Verkehr ein grosses Problem

Die SVP war gespalten. Man habe Bedenken, auch gegen die Person des Baurechtsnehmers, sagte Fabian Neuweiler. Doch sei die Bewerberliste klein und das Gebäude nicht mehr frisch und hätte es nötig, saniert zu werden.

«Die CVP wäre sogar mit einem Abbruch einverstanden gewesen, da das Gebäude sehr alt ist», sagte Walter Schmid. «Es gibt in der Region genug andere alte Bahnhofsgebäude.» Die verkehrstechnische Situation sei für grosse Fahrzeuge an der Seeblickstrasse allerdings unübersichtlich und schwierig. «Wie soll die Zulieferung ablaufen und wo parkieren die Mitarbeiter?» Auch bei der FDP war man skeptisch. «Die Grösse des Gebäudes scheint uns als Firmensitz zu gering», sagte Indira Marazzi. Die Verkehrsführung sehe man ebenfalls als problematisch an. «Andererseits möchten wir einem Jungunternehmer eine Chance geben, und es soll im Bernrain etwas passieren.»

Zu grosse Lücken im Vertrag

«Wir haben nichts gegen einen Jungunternehmer, doch der Baurechtsvertrag weist einige Lücken auf», sagte Cyrill Huber für die SP-Fraktion. «Wir fragen uns auch, wie nachhaltig der Umbau wird, und wünschen uns eine finanzielle Absicherung.» Es sei alles zu überhastet. Die Freie Liste/Rägäboge sei dafür, dass das Gebäude weiterhin öffentlich genutzt werden könne, sagte Urs Wolfender. «Ein Quartiertreff oder ein Restaurant wäre schön. Alle anderen Gastronomiebetriebe im Quartier sind verschwunden.» Man solle das Ganze nochmals neu ausschreiben.

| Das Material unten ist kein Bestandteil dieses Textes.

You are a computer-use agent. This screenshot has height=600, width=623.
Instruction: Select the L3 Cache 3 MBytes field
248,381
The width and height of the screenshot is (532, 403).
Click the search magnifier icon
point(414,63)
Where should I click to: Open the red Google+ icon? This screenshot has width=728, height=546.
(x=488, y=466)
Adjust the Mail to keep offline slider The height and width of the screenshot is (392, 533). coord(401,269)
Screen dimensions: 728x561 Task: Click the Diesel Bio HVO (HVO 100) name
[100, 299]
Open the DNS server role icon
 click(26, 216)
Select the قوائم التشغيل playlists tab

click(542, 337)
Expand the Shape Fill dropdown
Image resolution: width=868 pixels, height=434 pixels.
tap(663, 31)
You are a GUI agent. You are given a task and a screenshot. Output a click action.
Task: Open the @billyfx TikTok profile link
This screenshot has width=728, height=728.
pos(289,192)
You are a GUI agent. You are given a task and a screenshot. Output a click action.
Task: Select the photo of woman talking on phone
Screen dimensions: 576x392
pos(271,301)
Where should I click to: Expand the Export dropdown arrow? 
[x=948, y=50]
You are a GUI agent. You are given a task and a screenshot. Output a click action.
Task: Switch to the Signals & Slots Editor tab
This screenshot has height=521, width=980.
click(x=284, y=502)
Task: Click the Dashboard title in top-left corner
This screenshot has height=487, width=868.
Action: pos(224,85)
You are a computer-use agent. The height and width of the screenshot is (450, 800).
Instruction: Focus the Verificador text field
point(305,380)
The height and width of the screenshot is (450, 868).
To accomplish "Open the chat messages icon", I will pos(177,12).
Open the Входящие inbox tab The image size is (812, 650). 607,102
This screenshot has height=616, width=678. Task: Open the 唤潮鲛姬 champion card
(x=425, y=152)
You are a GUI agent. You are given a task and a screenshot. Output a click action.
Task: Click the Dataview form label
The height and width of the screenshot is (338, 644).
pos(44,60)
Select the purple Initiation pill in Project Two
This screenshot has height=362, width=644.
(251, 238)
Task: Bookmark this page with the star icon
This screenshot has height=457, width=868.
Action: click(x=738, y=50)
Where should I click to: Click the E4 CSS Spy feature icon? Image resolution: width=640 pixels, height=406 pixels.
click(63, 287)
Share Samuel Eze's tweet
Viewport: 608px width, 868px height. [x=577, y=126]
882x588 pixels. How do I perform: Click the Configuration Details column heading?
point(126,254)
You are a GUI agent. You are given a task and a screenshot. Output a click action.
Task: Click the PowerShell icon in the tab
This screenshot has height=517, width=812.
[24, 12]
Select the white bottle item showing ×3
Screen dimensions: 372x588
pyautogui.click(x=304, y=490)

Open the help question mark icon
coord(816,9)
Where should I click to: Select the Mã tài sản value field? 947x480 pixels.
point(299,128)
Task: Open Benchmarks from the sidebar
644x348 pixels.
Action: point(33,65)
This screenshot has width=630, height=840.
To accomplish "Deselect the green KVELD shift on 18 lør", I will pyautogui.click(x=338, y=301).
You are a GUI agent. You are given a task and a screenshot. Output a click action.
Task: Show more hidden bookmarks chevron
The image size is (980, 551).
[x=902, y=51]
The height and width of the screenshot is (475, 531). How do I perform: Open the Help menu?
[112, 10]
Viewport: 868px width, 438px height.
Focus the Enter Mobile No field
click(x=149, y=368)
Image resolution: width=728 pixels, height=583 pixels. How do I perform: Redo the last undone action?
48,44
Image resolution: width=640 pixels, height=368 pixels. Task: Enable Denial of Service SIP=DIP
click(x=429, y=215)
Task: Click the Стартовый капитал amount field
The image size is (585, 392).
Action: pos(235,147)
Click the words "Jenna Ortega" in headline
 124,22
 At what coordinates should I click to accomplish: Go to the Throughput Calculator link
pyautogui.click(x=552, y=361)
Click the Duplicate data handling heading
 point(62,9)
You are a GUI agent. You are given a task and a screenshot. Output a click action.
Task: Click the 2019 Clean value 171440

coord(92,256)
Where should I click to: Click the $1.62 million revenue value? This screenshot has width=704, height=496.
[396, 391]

«Der Bahnhof Bernrain ist ein Goldstück, das man sorgfältig behandeln sollte», sagte Christian Brändli (FDP). Solange die Verkehrsführung rundherum nicht definitiv geklärt sei, solle man die Parzelle deswegen nicht aus der Hand geben. Er brachte ein altes Projekt mit einer sanften Renovation durch die Stadt, günstigem Wohnraum sowie einem Vereinslokal wieder ins Spiel. Auch Daniel Moos (FL) plädierte für eine publikumsnahe Lösung. «Der Bahnhof ist eine Schlüsselstelle im Quartier.»